- Incumbent Lieutenant General Natasha Fox since 5 June 2023
- Member of: Australian Defence Force
- Reports to: Chief of the Defence Force
- Inaugural holder: Lieutenant General Natasha Fox
- Formation: 5 June 2023

= Chief of Personnel (Australia) =

The Chief of Personnel (CPERS) is a three-star role within the Australian Defence Force (ADF), responsible for all members of the Australian Defence Force. The Minister of Defence, Richard Marles announced the creation of the new command following the Defence Strategic Review. The Chiefs main responsibility comes with the "distinct aim of increasing the effectiveness, efficiency and cohesiveness of personnel management to achieve a more integrated ADF".

==Chiefs of Personnel==

| Rank | Name | Postnominals | Term began | Term ended |
|---|---|---|---|---|
| Lieutenant General | Natasha Fox | AO, CSC | 5 June 2023 | Incumbent |

== Structure ==
The Chief of Personnel is responsible for coordinating the various capabilities within the Australian Defence Force. Under the command of Chief of Personnel include the following commands.

=== Australian Defence College ===
The Australian Defence College (ADC) is responsible for the delivery of professional military education, command and staff education, and joint warfare training for the ADF. The ADC is the umbrella organisation for the Australian War College, Australian Civil-Military Centre, Australian War College, Australian Defence Force Academy. In 2019 the Australian War College formed from the merging of the Centre for Defence and Strategic Studies and the Australian Command and Staff College. The Commander of the Australian Defence College is Major General Mick Ryan.
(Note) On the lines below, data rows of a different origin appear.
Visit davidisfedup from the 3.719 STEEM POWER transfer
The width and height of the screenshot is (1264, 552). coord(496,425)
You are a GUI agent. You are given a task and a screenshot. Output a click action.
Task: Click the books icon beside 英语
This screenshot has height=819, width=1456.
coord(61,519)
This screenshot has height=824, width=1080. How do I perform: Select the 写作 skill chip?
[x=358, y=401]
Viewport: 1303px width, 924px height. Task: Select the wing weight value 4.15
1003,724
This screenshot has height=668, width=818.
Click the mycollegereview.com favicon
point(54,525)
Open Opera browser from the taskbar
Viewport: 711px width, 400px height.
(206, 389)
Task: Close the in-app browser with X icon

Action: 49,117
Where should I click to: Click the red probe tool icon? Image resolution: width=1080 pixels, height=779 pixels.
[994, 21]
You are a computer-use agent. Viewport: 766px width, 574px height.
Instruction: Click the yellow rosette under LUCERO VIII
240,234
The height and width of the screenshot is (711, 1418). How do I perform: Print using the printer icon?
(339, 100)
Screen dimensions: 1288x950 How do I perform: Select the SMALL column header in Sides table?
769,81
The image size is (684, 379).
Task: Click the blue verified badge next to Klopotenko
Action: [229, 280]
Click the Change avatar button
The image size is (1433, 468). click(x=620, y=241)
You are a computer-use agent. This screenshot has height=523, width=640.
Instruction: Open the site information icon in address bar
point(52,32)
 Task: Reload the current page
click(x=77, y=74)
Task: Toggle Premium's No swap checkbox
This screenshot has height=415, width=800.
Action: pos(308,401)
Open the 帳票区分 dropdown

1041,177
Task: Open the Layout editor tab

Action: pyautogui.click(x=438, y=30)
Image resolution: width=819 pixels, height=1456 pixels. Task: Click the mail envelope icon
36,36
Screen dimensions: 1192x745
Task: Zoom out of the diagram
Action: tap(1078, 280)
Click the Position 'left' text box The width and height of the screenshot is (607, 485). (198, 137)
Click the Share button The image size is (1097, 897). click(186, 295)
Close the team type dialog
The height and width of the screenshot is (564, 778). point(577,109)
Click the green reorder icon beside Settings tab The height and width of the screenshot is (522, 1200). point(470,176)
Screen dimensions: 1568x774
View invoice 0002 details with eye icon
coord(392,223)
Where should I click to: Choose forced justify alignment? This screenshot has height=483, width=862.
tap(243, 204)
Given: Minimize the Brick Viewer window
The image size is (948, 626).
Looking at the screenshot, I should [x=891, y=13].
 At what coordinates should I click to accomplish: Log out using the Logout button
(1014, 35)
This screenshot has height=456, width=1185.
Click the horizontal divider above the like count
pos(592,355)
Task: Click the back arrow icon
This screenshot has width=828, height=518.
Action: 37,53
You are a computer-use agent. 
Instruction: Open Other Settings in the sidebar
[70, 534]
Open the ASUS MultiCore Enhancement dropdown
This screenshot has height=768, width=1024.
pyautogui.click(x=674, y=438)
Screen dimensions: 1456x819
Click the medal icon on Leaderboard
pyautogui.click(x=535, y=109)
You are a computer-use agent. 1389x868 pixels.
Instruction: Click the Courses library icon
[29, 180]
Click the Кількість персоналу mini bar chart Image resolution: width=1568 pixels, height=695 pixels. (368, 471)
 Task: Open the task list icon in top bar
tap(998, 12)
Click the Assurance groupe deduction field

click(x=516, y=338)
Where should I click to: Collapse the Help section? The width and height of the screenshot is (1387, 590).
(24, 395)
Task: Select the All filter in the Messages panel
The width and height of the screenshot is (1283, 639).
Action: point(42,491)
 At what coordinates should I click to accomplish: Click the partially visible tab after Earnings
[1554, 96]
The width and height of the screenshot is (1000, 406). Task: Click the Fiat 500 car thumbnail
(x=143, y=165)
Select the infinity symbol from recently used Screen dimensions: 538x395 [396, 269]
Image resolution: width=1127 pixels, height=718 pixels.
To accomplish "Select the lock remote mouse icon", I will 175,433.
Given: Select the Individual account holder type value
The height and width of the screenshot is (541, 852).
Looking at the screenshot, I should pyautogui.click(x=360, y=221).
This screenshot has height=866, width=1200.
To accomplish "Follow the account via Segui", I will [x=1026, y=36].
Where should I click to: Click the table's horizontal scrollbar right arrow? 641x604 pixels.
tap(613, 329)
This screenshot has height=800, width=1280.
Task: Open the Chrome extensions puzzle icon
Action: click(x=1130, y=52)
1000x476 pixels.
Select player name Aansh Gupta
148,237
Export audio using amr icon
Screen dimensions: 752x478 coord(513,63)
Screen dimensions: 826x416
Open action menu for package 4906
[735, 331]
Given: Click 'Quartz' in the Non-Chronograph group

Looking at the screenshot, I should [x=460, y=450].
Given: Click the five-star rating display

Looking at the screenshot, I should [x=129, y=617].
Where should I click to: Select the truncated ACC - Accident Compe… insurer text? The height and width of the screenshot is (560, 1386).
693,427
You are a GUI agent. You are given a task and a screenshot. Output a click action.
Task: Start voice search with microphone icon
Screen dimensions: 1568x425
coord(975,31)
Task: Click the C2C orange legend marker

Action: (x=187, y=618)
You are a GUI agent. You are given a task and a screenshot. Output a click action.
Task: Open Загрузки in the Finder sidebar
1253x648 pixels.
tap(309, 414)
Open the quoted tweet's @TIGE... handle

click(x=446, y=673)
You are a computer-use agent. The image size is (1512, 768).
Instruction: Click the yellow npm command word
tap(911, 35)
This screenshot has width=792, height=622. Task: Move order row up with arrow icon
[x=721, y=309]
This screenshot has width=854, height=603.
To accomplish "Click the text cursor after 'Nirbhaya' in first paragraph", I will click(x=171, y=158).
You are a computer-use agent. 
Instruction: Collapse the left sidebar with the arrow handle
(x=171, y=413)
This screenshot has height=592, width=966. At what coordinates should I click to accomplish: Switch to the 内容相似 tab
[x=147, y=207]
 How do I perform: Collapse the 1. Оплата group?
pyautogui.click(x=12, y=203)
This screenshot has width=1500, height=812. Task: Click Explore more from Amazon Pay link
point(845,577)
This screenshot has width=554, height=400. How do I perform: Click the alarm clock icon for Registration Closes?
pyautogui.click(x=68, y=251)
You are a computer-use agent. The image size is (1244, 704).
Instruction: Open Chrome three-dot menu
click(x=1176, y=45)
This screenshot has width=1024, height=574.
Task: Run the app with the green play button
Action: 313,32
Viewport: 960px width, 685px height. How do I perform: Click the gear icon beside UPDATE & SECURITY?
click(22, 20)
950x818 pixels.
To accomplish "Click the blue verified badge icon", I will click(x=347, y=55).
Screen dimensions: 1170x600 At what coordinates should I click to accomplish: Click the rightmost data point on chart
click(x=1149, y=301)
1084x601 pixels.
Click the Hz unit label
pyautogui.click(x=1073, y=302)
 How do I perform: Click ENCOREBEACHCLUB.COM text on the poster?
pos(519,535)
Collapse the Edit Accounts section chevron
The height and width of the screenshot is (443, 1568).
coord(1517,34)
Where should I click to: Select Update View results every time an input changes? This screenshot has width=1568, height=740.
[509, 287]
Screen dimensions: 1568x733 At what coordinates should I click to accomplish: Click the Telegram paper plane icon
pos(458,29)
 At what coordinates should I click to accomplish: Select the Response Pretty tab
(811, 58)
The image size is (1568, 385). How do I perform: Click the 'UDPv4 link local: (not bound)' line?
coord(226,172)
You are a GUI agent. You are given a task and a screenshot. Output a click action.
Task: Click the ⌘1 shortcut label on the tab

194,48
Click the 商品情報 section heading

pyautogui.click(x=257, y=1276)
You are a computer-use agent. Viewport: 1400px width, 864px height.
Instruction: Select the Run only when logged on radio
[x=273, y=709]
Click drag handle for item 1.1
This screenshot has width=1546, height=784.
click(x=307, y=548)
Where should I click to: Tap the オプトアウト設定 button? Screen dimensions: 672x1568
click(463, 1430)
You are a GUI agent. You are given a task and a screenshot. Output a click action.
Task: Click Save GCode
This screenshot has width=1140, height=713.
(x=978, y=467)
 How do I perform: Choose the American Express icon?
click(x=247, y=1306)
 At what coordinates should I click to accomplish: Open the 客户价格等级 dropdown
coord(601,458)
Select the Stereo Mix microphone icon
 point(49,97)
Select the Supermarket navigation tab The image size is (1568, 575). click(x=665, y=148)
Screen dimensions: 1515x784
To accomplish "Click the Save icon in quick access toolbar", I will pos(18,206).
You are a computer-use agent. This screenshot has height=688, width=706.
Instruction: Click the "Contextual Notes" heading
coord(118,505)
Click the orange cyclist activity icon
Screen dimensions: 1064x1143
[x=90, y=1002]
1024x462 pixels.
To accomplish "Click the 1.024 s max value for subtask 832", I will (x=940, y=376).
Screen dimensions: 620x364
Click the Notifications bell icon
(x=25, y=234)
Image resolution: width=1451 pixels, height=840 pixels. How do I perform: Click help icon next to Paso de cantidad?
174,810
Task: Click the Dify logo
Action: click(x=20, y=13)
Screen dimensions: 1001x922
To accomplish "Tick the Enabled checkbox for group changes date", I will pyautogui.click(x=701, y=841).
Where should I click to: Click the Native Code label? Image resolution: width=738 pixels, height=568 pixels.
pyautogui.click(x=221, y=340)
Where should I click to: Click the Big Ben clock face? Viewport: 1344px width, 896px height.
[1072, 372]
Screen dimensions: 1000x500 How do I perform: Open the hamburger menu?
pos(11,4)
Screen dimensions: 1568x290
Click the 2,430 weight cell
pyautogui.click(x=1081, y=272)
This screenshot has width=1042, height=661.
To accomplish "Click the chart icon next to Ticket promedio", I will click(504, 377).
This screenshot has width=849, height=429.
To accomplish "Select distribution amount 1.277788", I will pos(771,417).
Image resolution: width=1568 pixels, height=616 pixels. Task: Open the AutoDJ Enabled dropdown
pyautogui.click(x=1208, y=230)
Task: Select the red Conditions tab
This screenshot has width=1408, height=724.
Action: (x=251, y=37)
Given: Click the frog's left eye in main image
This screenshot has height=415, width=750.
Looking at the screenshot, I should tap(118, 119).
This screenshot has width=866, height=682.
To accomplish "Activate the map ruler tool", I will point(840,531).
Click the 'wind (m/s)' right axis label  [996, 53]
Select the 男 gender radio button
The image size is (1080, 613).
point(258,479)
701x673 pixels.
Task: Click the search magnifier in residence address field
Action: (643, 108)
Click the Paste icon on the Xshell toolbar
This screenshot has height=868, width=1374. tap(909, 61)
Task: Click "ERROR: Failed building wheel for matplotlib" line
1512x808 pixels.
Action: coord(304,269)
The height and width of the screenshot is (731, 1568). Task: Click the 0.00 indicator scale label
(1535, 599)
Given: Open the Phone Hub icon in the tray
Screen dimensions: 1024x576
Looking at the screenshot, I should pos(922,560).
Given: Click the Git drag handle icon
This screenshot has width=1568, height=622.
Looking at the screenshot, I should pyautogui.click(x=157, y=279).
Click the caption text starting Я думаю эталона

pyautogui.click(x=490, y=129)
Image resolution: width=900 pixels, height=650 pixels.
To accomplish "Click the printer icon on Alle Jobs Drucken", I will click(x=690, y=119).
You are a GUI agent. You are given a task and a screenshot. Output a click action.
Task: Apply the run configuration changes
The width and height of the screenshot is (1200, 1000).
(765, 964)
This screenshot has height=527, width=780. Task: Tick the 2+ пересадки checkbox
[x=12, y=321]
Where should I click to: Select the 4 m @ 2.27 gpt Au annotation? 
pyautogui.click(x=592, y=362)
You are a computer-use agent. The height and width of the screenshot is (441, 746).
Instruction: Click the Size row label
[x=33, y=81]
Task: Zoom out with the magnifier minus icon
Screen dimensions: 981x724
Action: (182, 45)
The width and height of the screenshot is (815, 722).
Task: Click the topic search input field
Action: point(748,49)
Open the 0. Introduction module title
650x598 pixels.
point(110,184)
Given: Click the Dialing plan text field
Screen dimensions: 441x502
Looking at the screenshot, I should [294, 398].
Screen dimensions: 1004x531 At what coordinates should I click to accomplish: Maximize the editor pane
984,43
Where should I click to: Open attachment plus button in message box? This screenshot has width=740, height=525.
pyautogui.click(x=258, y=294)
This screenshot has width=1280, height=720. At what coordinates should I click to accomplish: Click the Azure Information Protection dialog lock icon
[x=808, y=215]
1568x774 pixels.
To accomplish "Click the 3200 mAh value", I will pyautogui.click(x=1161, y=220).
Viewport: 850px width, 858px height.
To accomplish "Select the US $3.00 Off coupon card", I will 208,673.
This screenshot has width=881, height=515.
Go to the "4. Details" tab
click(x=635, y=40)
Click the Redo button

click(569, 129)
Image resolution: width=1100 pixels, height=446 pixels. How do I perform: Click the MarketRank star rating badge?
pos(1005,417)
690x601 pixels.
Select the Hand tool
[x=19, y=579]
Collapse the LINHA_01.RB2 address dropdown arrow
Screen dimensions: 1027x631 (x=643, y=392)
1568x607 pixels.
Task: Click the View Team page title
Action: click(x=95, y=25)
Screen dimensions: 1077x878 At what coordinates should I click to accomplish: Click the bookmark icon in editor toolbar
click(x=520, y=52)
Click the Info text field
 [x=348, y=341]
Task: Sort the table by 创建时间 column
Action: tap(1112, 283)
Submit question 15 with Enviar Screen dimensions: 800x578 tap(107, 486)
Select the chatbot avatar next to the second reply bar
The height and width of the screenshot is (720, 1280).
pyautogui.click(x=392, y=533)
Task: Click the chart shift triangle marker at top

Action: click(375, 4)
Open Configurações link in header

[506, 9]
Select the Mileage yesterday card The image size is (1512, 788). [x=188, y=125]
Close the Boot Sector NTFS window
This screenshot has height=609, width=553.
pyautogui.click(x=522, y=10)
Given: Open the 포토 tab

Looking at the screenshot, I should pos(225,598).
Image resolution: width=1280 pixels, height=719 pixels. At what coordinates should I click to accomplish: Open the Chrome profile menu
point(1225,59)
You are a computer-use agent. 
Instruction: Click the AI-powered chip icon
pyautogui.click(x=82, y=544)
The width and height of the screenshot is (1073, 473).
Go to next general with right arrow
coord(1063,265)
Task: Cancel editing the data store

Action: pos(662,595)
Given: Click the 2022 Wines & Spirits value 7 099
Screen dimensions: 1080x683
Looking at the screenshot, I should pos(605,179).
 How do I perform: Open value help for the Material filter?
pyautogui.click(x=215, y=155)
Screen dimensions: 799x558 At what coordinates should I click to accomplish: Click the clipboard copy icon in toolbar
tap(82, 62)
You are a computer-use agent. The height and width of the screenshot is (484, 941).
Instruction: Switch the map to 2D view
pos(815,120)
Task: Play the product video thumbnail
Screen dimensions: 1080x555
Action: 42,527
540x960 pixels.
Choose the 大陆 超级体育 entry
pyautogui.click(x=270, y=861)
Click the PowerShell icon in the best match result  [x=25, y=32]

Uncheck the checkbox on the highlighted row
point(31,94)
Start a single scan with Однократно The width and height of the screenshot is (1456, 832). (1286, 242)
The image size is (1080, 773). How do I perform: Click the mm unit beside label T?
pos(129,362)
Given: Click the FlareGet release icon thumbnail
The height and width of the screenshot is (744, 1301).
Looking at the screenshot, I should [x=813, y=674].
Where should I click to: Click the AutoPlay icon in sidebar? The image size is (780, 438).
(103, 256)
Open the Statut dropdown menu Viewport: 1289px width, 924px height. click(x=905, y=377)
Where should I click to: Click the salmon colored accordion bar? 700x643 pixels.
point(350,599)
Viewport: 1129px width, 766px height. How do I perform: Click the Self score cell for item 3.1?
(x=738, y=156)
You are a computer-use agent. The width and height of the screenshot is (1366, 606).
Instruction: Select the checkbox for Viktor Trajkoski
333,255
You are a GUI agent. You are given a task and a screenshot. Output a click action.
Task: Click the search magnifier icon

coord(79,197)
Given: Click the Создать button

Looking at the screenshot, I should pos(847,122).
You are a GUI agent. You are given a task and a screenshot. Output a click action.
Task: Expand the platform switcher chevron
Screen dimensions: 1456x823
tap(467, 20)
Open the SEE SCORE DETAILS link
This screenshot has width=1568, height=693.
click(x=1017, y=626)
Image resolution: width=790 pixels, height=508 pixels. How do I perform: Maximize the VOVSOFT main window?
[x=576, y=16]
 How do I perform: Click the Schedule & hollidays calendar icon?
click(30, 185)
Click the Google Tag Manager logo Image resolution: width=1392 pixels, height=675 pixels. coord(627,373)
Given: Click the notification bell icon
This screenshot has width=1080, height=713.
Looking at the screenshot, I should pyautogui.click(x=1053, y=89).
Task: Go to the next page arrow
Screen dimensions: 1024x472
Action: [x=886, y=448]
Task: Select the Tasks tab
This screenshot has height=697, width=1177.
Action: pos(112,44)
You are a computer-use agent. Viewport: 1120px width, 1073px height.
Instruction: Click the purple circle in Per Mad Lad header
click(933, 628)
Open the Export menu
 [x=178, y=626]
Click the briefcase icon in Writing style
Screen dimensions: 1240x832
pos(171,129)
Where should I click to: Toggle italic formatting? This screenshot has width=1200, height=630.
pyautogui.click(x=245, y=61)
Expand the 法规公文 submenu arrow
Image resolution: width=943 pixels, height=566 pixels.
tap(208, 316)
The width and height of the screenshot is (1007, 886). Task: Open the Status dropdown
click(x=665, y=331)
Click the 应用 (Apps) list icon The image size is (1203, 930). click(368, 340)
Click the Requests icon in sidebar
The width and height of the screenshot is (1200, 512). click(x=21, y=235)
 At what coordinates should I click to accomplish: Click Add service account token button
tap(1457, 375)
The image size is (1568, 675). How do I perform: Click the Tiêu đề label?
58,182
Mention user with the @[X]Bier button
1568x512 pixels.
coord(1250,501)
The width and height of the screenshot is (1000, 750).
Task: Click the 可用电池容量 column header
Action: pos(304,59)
The Australian Defence College is made up of the following units:

- Australian Defence Force Academy
- Australian Defence Force Training Centre
  - Australian Defence Force Peace Operations Training Centre
  - Australian Defence Force Warfare Training Centre
  - Defence Force School of Languages
  - Defence International Training Centre
  - Defence Languages Capability Cell
- Australian War College
- Centre for Defence Research
- Defence Learning Technologies Environment
- Wargaming and Simulation Centre

=== Joint Health Command ===
The Joint Health Command (JHC) is led by the Surgeon General of the Australian Defence Force, Rear Admiral Sarah Sharkey, and is responsible for the delivery of military medicine and joint healthcare services to ADF personnel, including military psychiatry and rehabilitation services. The JHC is also responsible for the development of the health preparedness of ADF personnel for operations and the coordination of health units for deployment in support of operations. JHC is responsible for these sections:

- Health Business and Plans
- Operational Health
- Garrison Health Operations
- Health Policy, Programs and Assurance

=== Recruitment and Retention Division ===
Recruiting and Retention Division was Initiated as the R2D2 Tiger Team established on 12 April 2022 to identify requirements and is now responsible for the design and delivery of ways to recruit, retain, grow and sustain an additional Australian Public Service and ADF workforce out to 2040.

=== Joint Support Services Division ===
Joint Support Services Division manages strategic policy as it relates to ADF Reserves and Cadets, manages ADF participation in conventional and adaptive sports, both domestically and internationally, and manages Defence’s responsibilities in the Australian National Action Plan for Women, Peace and Security.